# [Stored data]

»»

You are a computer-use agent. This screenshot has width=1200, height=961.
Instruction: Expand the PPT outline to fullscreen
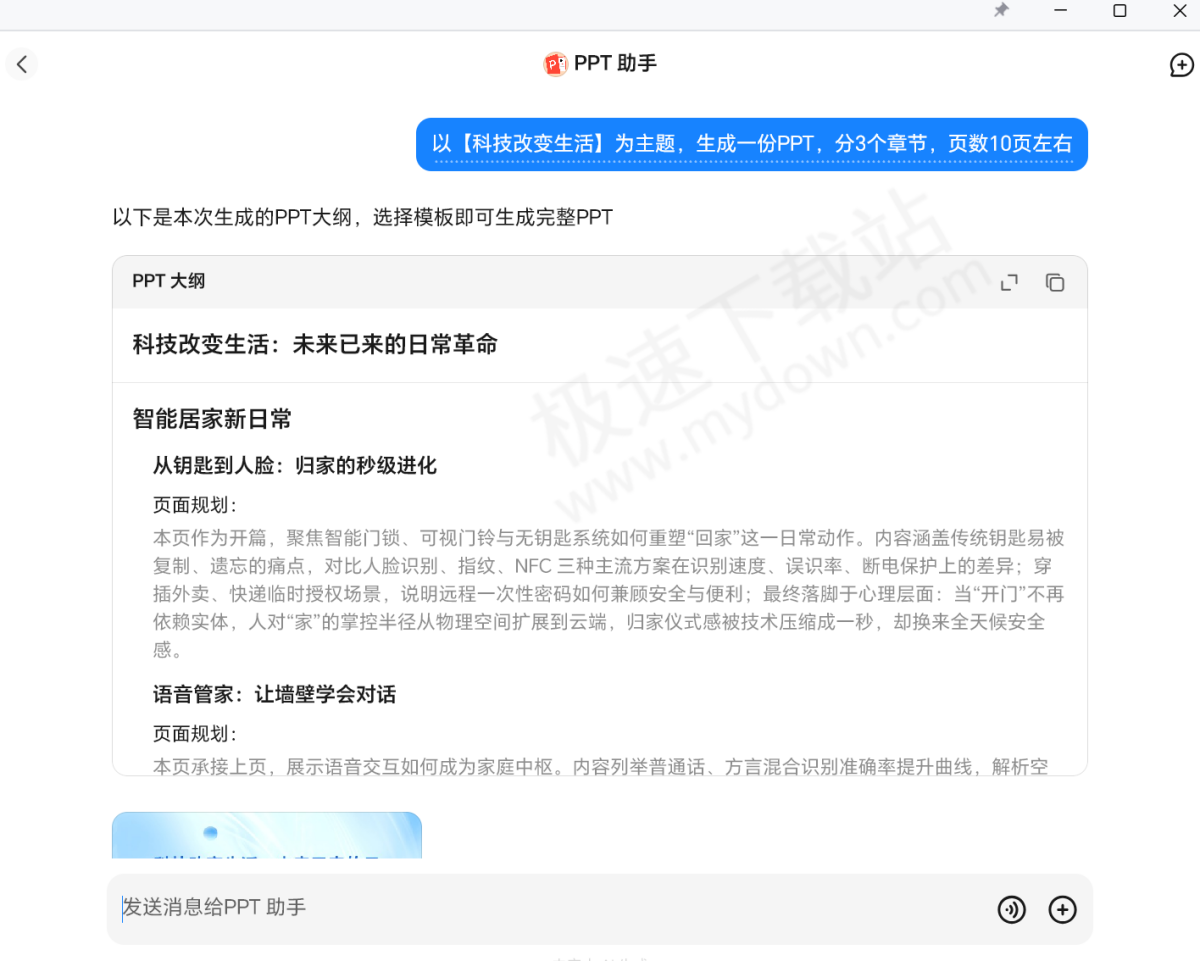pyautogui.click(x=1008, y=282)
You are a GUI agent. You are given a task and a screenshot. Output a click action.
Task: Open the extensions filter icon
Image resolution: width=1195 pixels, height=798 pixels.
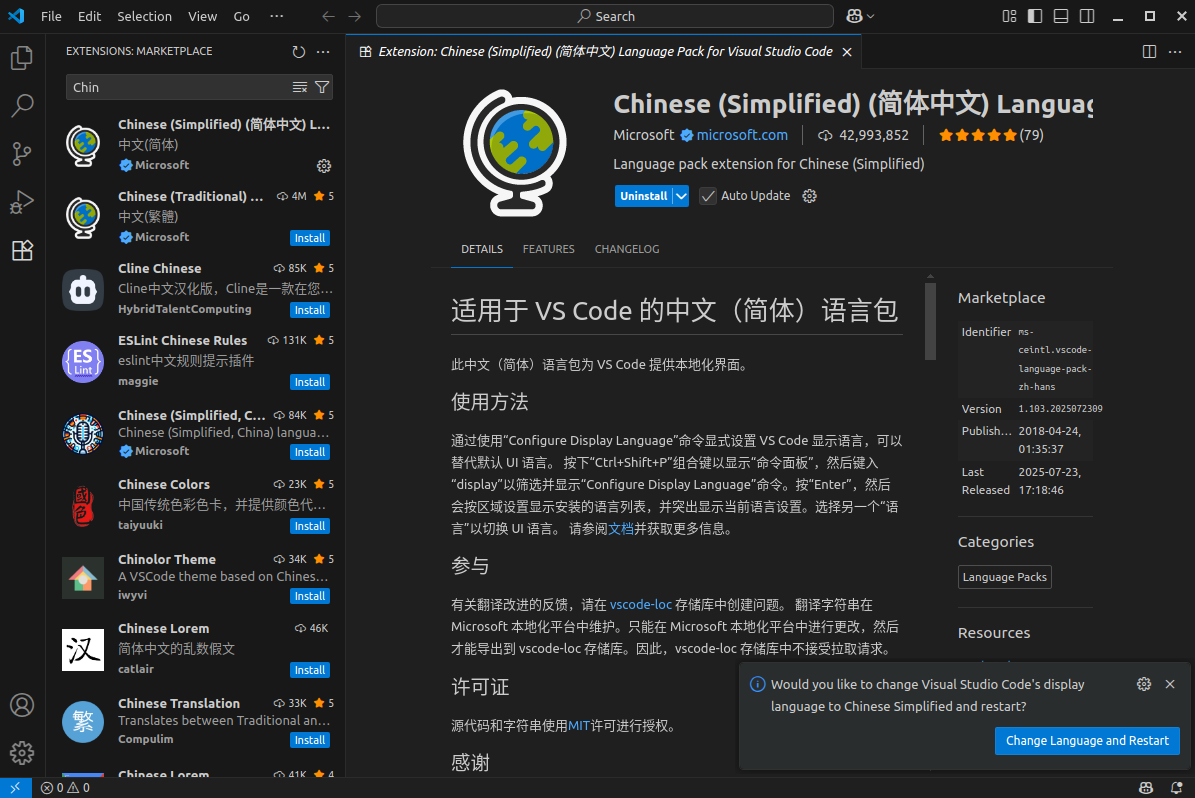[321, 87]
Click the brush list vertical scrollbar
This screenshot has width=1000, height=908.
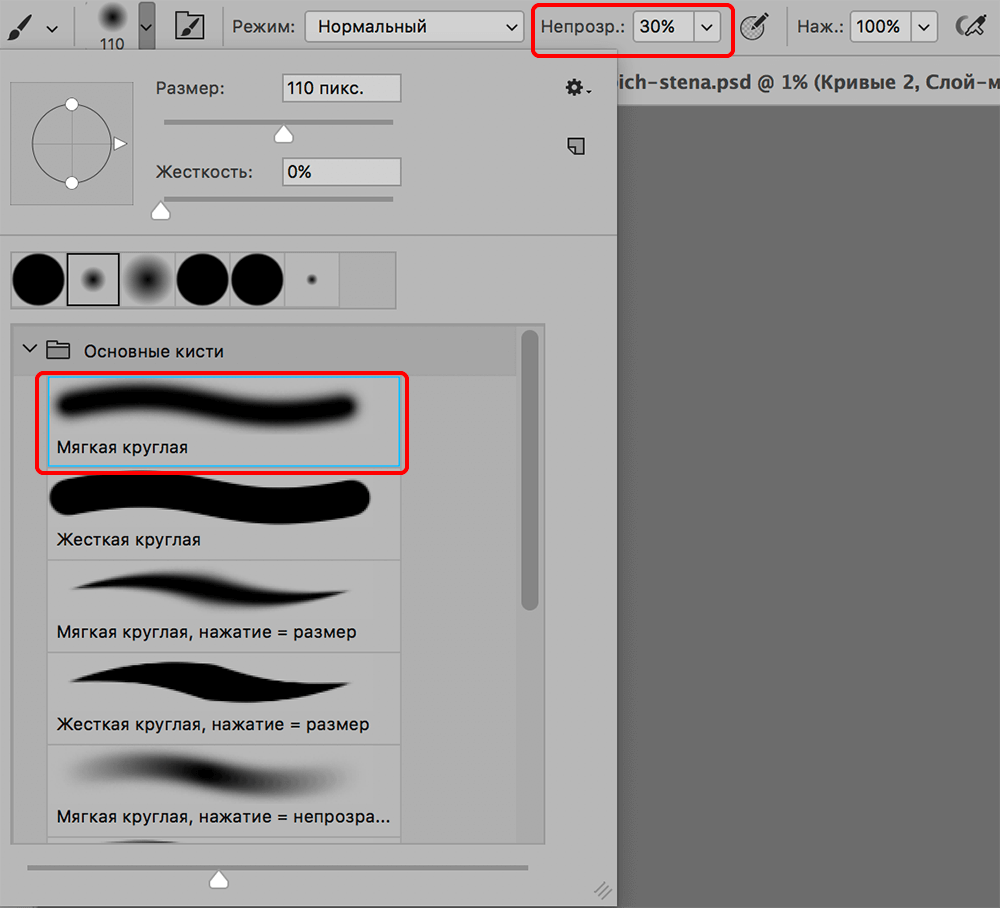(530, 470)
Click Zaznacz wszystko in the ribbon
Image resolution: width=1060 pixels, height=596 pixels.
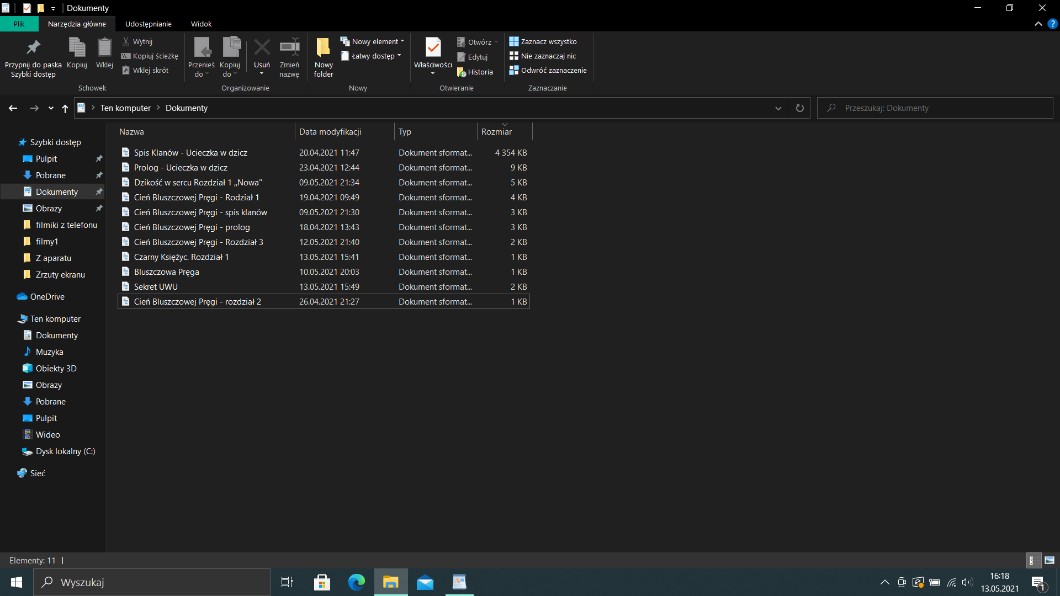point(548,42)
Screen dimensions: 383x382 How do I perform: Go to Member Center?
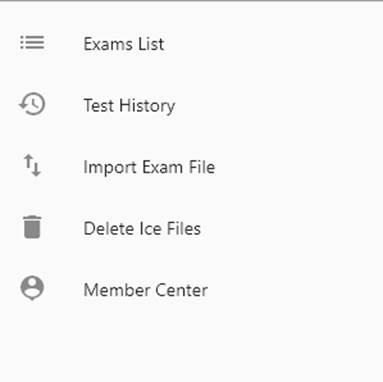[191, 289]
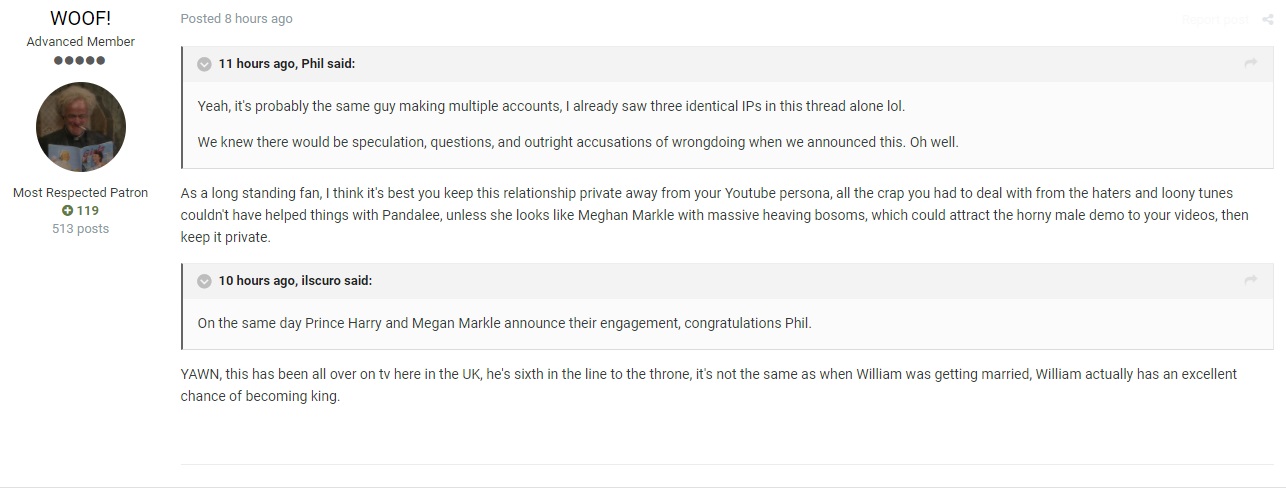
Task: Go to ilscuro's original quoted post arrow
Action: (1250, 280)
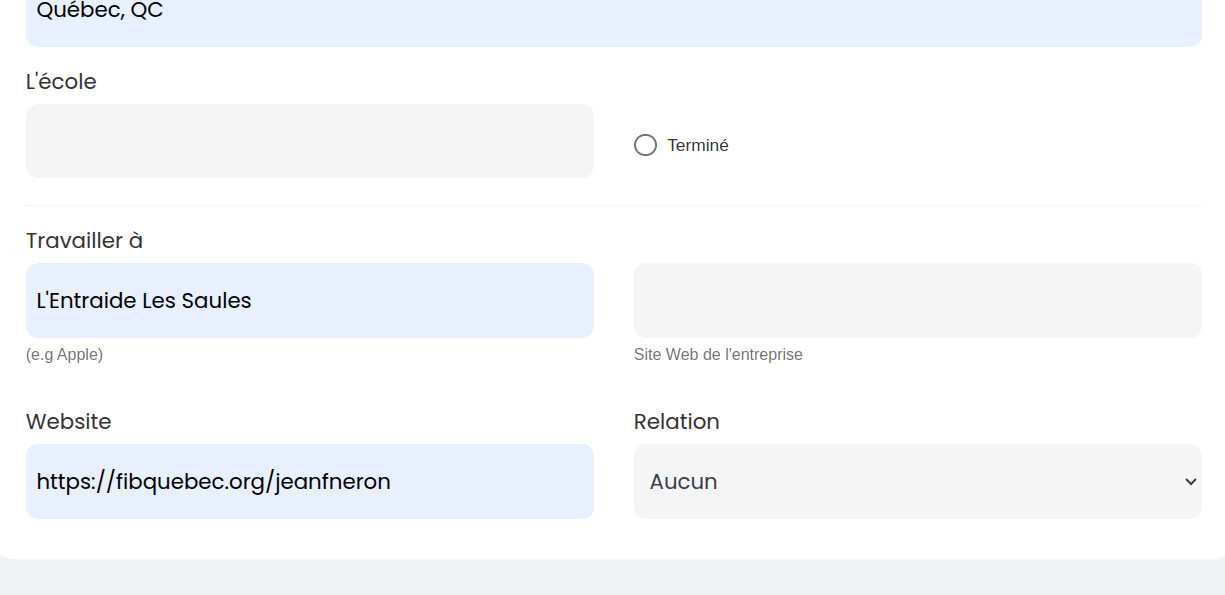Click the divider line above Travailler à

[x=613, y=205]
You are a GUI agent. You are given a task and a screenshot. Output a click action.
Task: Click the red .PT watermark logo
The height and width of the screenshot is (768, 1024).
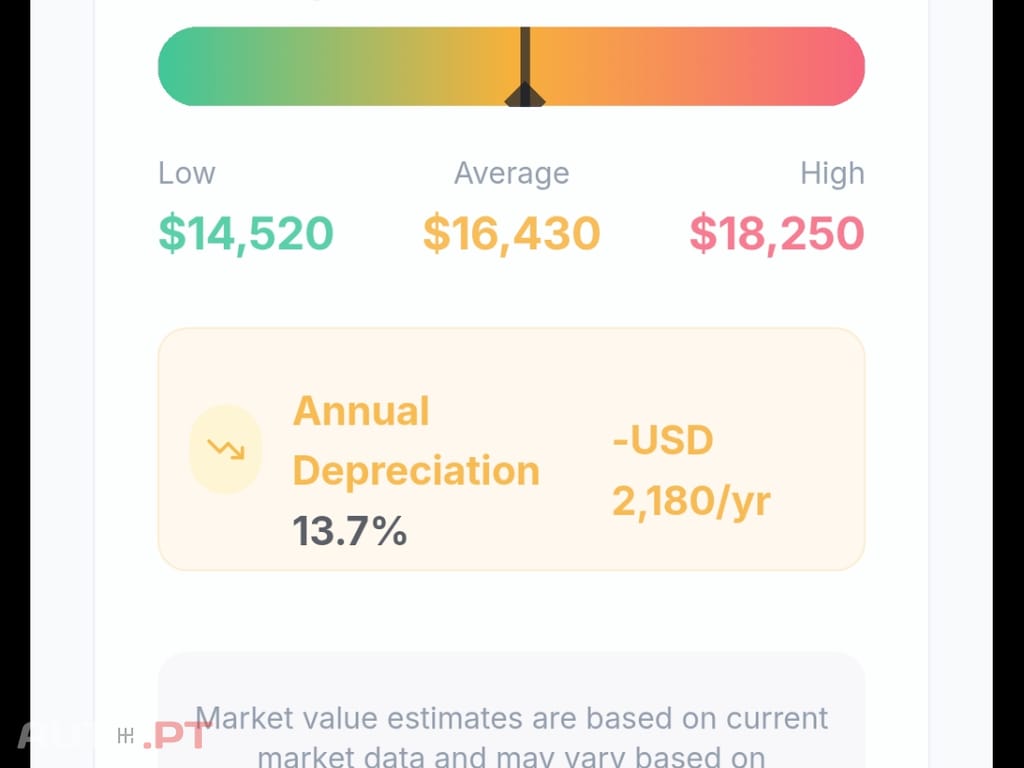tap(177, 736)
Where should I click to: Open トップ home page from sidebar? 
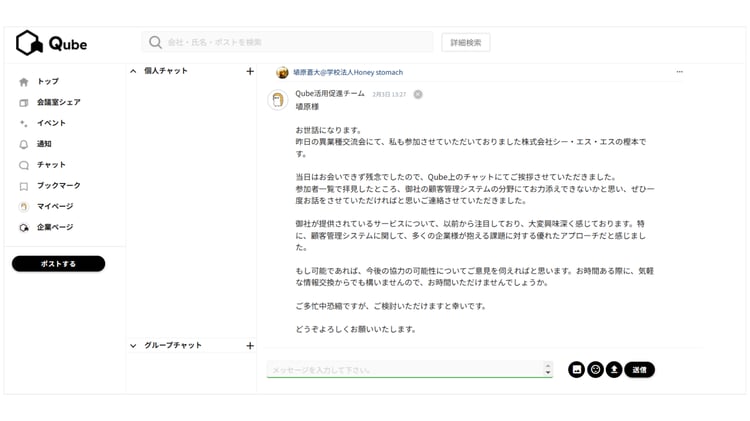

««

# [Task to complete]
Set down word for word the lines above from the one with "Screen dimensions: 383x382" up to and including the one with "Task: Click the red .PT watermark logo". Omit every picture.

# [Completed task]
Screen dimensions: 383x382 How do I perform: Go to Member Center?
[191, 289]
Task: Go to ilscuro's original quoted post arrow
Action: (1250, 280)
Click the divider line above Travailler à

[x=613, y=205]
You are a GUI agent. You are given a task and a screenshot. Output a click action.
Task: Click the red .PT watermark logo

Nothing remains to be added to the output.